Scent is a further issue worthy of consideration. We understand its importance in our animals’ world and many of us utilise it when we go away, leaving well worn garments as “comforters” to maintain bonds with “stay at home” cats and dogs.

Owners also commonly report that upon return they are diligently sniffed for prolonged periods and then “sent to Coventry” for some time before relationships settle back into established, familiar routines.

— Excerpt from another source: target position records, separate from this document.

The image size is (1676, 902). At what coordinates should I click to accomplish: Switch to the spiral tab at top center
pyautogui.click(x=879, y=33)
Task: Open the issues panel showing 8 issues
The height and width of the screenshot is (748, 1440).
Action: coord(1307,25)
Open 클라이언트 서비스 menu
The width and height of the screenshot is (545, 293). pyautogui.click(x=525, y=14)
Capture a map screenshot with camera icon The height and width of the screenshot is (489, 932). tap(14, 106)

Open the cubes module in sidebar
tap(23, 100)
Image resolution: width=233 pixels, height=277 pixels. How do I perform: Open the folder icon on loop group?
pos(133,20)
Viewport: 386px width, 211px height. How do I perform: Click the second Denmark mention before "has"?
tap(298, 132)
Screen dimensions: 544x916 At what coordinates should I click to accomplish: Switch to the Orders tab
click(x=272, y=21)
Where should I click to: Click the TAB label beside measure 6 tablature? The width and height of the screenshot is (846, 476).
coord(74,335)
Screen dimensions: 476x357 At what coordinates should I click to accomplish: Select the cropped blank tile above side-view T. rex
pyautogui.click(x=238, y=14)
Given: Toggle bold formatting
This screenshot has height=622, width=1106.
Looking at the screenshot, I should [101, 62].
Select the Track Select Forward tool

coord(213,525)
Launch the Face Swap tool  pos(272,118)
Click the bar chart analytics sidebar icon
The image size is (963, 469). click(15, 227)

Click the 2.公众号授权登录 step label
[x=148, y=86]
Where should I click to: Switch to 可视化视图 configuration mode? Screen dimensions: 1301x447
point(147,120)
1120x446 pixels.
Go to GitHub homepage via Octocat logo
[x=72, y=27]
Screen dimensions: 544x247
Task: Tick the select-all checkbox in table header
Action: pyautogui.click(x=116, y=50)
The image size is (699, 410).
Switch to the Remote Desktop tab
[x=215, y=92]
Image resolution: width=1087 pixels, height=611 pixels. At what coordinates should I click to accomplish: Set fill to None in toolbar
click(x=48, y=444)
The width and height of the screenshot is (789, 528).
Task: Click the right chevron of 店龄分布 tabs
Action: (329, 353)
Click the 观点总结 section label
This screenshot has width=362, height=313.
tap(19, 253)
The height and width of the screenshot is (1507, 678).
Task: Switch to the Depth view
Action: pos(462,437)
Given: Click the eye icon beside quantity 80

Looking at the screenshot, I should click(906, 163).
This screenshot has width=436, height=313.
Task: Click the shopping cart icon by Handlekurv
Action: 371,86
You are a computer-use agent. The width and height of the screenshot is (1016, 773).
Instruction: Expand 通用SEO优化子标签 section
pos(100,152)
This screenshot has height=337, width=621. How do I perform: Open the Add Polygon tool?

In addition, it is recognised that a cat returning to its bonded companion feline smelling “surgical” can undermine, sometimes disastrously, a previously equable relationship.

Is it then fanciful to suggest that the very process of supporting and nursing terminally ill people, often including as it does intermittent hospital and/or hospice care with all that involves, may for many ownerpet relationships be accompanied by considerable risks?

Risks that are frequently overlooked unless, or until, the pet’s behaviour is so negatively affected that it becomes unacceptable and is no longer tolerated – sadly at a time when human emotions are already running high and those concerned have many calls upon their time, energies and resilience – not therefore the best circumstances in which to tackle any companion animal behavioural issue.

Some of the referred behaviour cases I have dealt with suggest that it is not at all fanciful. And in view of current trends in human medicine and end-of-life care, this is an issue that may well affect those of us in veterinary and behavioural practice more frequently in years to come.